## AUFGABEN
A) Schreibe aus dem Text über die private Kita die Passage von „Schön, dass in“ bis „hinaus erlangt hat.“ wortgetreu ab.
B) Nenne alle Orts- und Gebietsnamen, die im Text über die private Kita vorkommen, jeden nur einmal.
C) Führe bitte den Text über die private Kita im Anschluss an seinen letzten Satz weiter.

## ZITIERTE PASSAGE
+-------+

Zweite private Kita in der Berliner-Vorstadt, 21.4.

Stand:

Zweite private Kita in der Berliner-Vorstadt, 21.4. 2008

Die Begeisterung des Potsdamer Oberbürgermeisters Jann Jakobs kann ich nicht teilen, wenn er die Initiative von Eltern begrüßt, die keine Forderungen an die Stadt stellen, sondern die Dinge selbst in die Hand nehmen. Denn in einer Kita mit mindestens 550 Euro Elternbeitrag pro Monat werden Kinder einer Busfahrer-Familie oder einer städtischen Büroangestellten kaum angemeldet werden. Und die Kinder derer, die es sich leisten können, werden bereits im Kindergartenalter auf Spielgefährten aus anderen sozialen Milieus verzichten müssen. Auch ihnen wird der Blick auf die Lebensumstände Gleichaltriger, die mit wenig Geld groß werden und trotzdem glücklich leben können, vorenthalten. Freunde finden sie nur unter Ihresgleichen.

Schön, dass in dieser besonderen Kita bessere Förderung mit mehr Personal und integrierten Zusatzangeboten möglich sein wird – um den Preis der frühestmöglichen Sozialauswahl. Es steht zu befürchten, dass auch diese Kitaplätze mit den Steuergeldern des Landes Brandenburg gefördert werden, wie die Villa Ritz, die als Nummer Eins am Platz Berühmtheit über Potsdam hinaus erlangt hat.

+-------+

## DATENAUSZUG
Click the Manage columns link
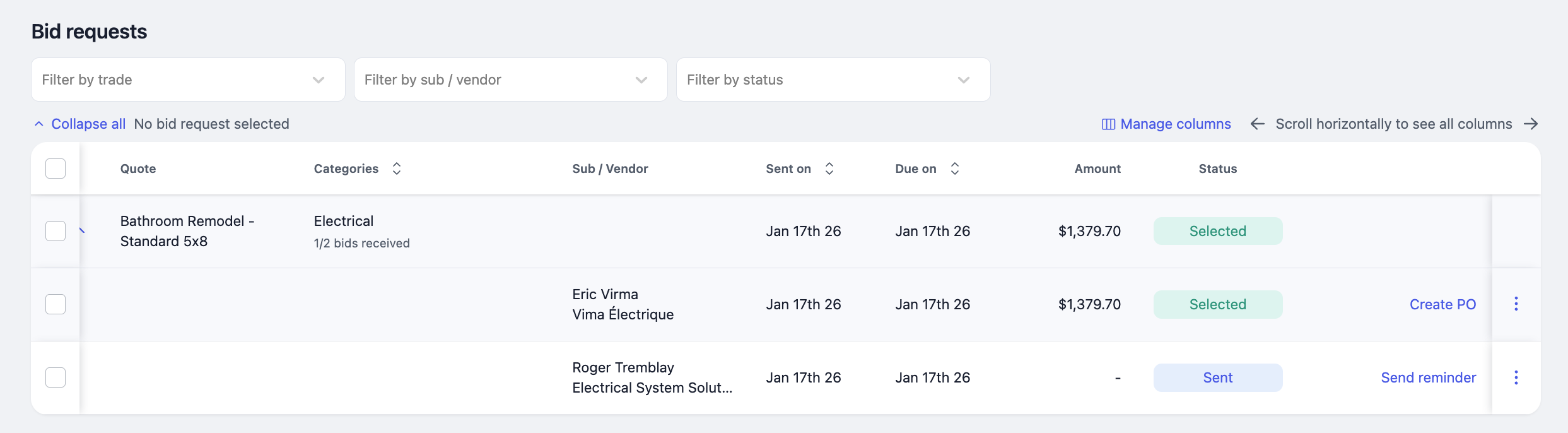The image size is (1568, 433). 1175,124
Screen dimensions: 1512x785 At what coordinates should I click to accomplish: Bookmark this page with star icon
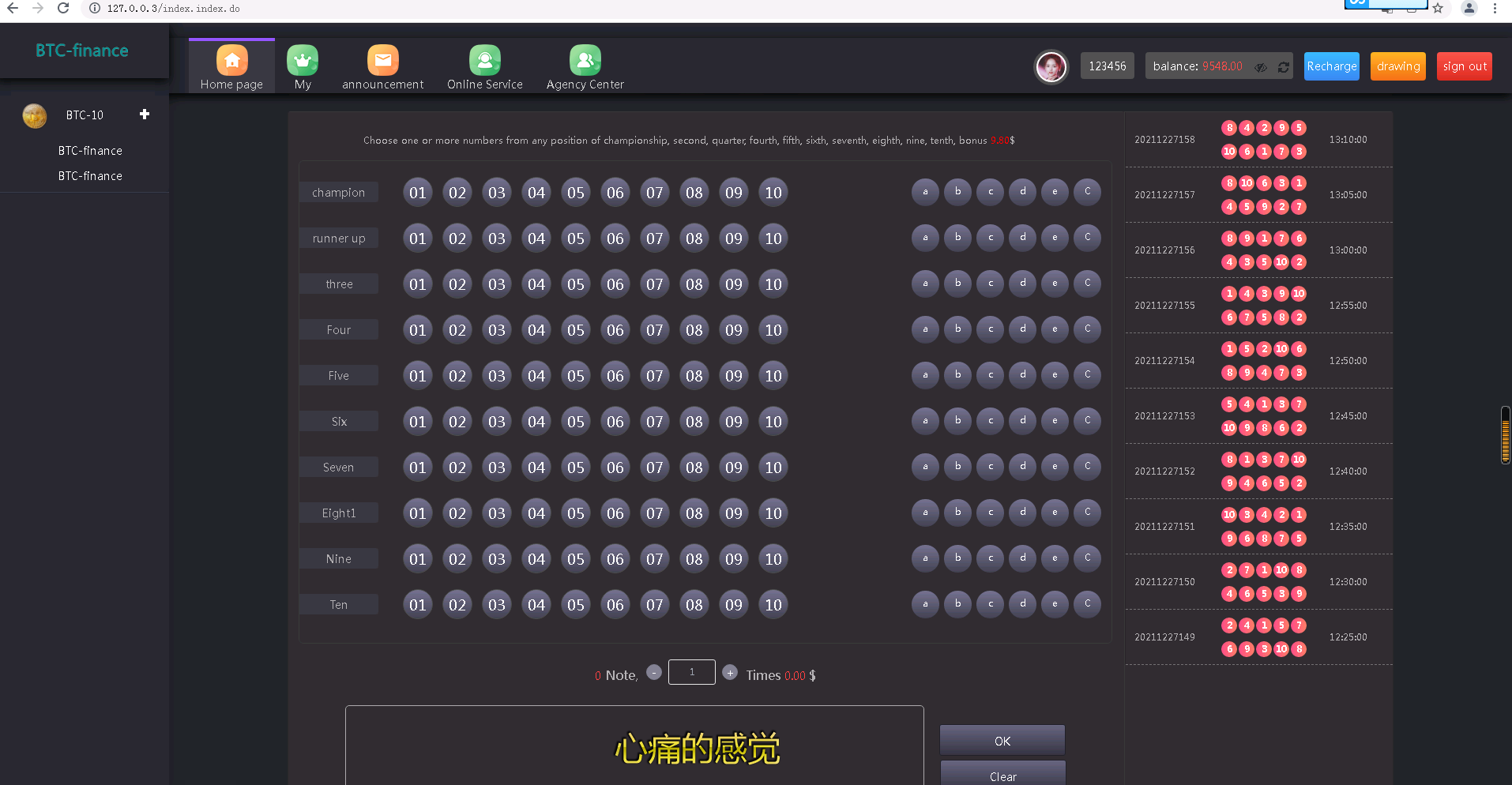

+-------+

## ERWARTETE ANTWORTEN
A)
Schön, dass in dieser besonderen Kita bessere Förderung mit mehr Personal und integrierten Zusatzangeboten möglich sein wird – um den Preis der frühestmöglichen Sozialauswahl. Es steht zu befürchten, dass auch diese Kitaplätze mit den Steuergeldern des Landes Brandenburg gefördert werden, wie die Villa Ritz, die als Nummer Eins am Platz Berühmtheit über Potsdam hinaus erlangt hat.

B) Berliner-Vorstadt, Potsdam, Brandenburg

C)
Besser wäre, solche Gelder zusätzlich für Familien aus Drewitz oder vom Schlaatz aufzuwenden und die neue Kita vollständig von den Nutznießern und ihrem Förderkreis bezahlen zu lassen. In meinen Augen entspringen solche Initiativen, die nicht allen Kindern offen stehen, überwunden geglaubtem Potsdamer Standesdünkel und Eliteanspruch. Bürgerschaftliches Engagement nimmt durchaus Dinge selbst in die Hand, ist aber auch dem Gemeinwohl verpflichtet, statt zunächst nur für bessere Verhältnisse für die eigenen Kinder zu sorgen, die sowieso privat durch Sprachunterricht, musische Förderung und eine anregungsreiche Umgebung gefördert werden. Mit Gemeinnützigkeit und Familienfreundlichkeit hat diese Kita-Initiative für wenige Auserwählte nur bedingt zu tun. Das Diakonische Werk Berlin-Brandenburg-schlesische Oberlausitz als Wohlfahrtsverband und der Evangelische Kindertagesstätten-Fachverband sehen solche Entwicklung eher kritisch. Zum Gesetzentwurf aus dem Bundesfamilienministerium haben wir unsere Position klar in die Diskussion eingebracht: „Privat-gewerbliche Träger von Tageseinrichtungen für Kinder arbeiten mit dem Ziel der Gewinnerwirtschaftung zur freien Verwendung. Dass dafür der Zugang zu regelmäßiger Förderung mit öffentlichen Geldern geschaffen wird, ist kaum für unseren Verband nachzuvollziehen“. Der Potsdamer Oberbürgermeister scheint das ganz anders zu sehen.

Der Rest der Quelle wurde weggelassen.